- _GIVEN TASK A_:
From the Mezzoforte album article below, list the four musicians named as founders of the band Mezzoforte.

───── DOCUMENT TEXT ─────

Studio album by Mezzoforte
- Released: November 1979
- Recorded: Hljóðriti Studios
- Genre: Jazz-Fusion, Jazz-Pop
- Length: 36:42
- Label: Steinar
- Producer: Gunnar Þórðarson

Mezzoforte chronology
|  | Mezzoforte (1979) | Í Hakanum/Octopus (1980) |

= Mezzoforte (album) =

Mezzoforte is the debut album of Mezzoforte on Steinar, released only in Iceland in 1979. It consists of eight instrumental songs. Along with their third record, Þvílíkt Og Annað Eins (1981), these two weren't remastered in 1996 with the rest of their early discography, or ever released internationally or on CD.

==Background==
Mezzoforte was founded in 1977 by four 15-17 year old musicians: Friðrik Karlsson, Eyþór Gunnarsson, Jóhann Ásmundsson and Gunnlaugur Briem. What brought them together was a shared interest in jazz and fusion music. Having played in Reykjavík (mainly in high schools) for just over a year they were offered a recording contract with Steinar Records and recorded their first album in Hljóðriti, the only 24 track studio in Iceland at that time. Simply titled Mezzoforte, it is the first Icelandic fusion album. The band was a five-piece band during the first years, Stefán S. Stefánsson played saxophone on the first album, but left soon after the release of the album. The band became well respected for their music and the members were in increased demand as session players and backing band members to vocalists. Some interest was also building up outside Iceland.

─────

- _GIVEN TASK B_:
Please render the records below as a numbered list, from the line containing "Click the back arrow next to Webchat" through the line containing "pos(106,33)", both included. Skip blank lines and leave the pictures out.

───── MATERIAL FOR THE TASK ─────

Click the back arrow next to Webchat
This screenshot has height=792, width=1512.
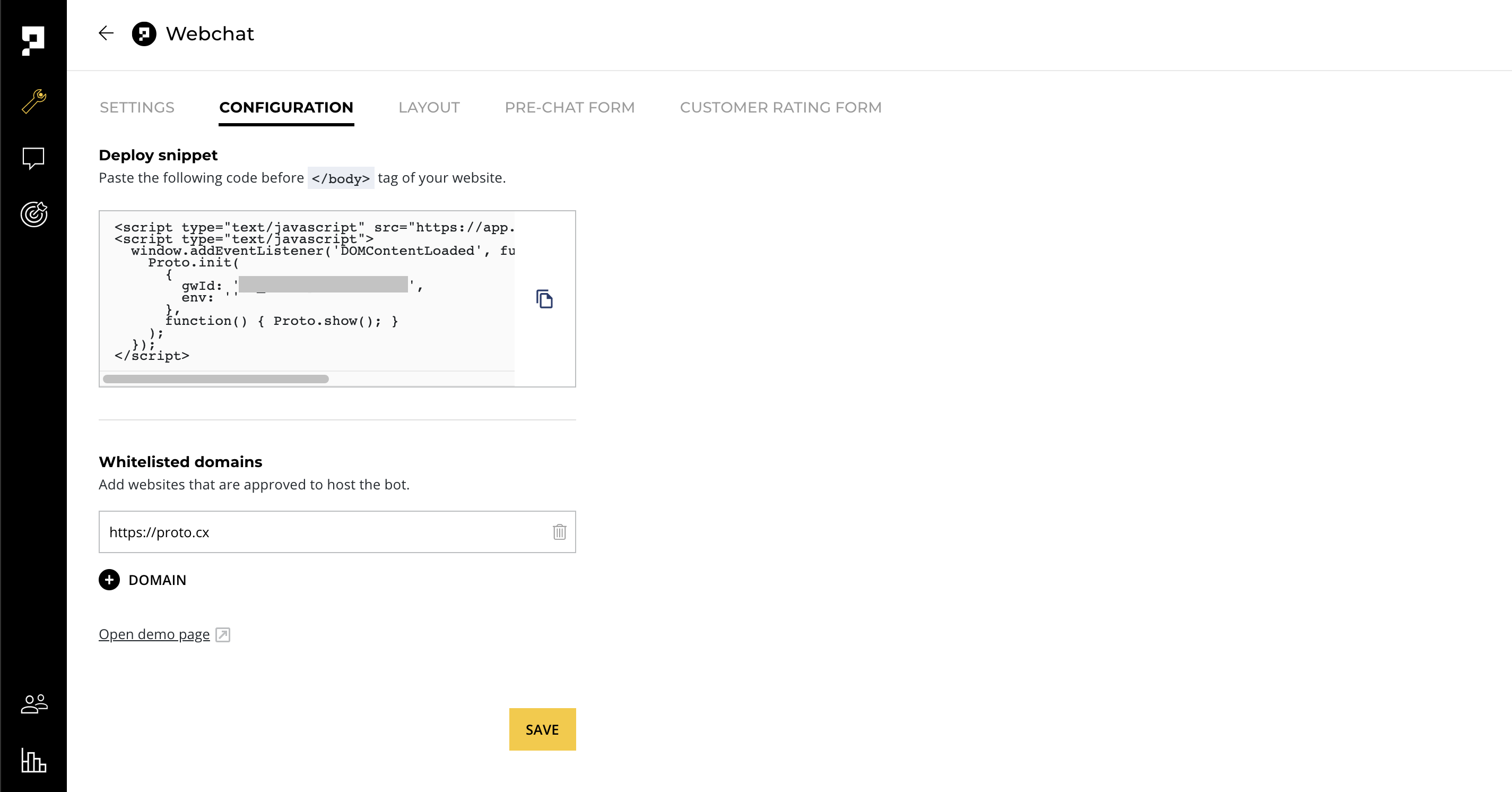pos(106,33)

─────
───── MATERIAL FOR THE TASK ─────

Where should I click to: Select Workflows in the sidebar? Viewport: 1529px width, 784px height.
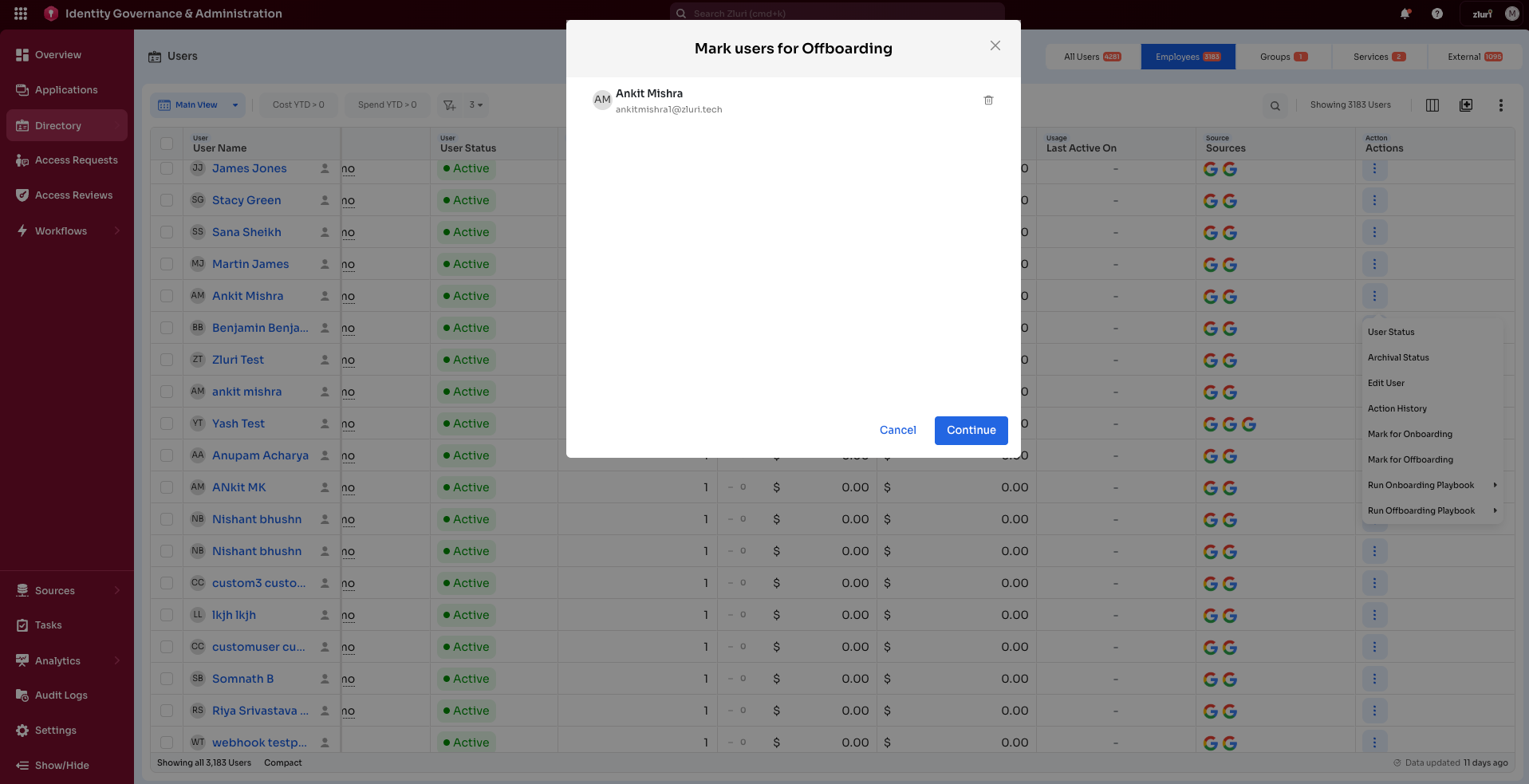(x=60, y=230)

─────

- _WRITTEN ANSWER A_:
- Friðrik Karlsson
- Eyþór Gunnarsson
- Jóhann Ásmundsson
- Gunnlaugur Briem

- _WRITTEN ANSWER B_:
1. Click the back arrow next to Webchat
2. This screenshot has height=792, width=1512.
3. pos(106,33)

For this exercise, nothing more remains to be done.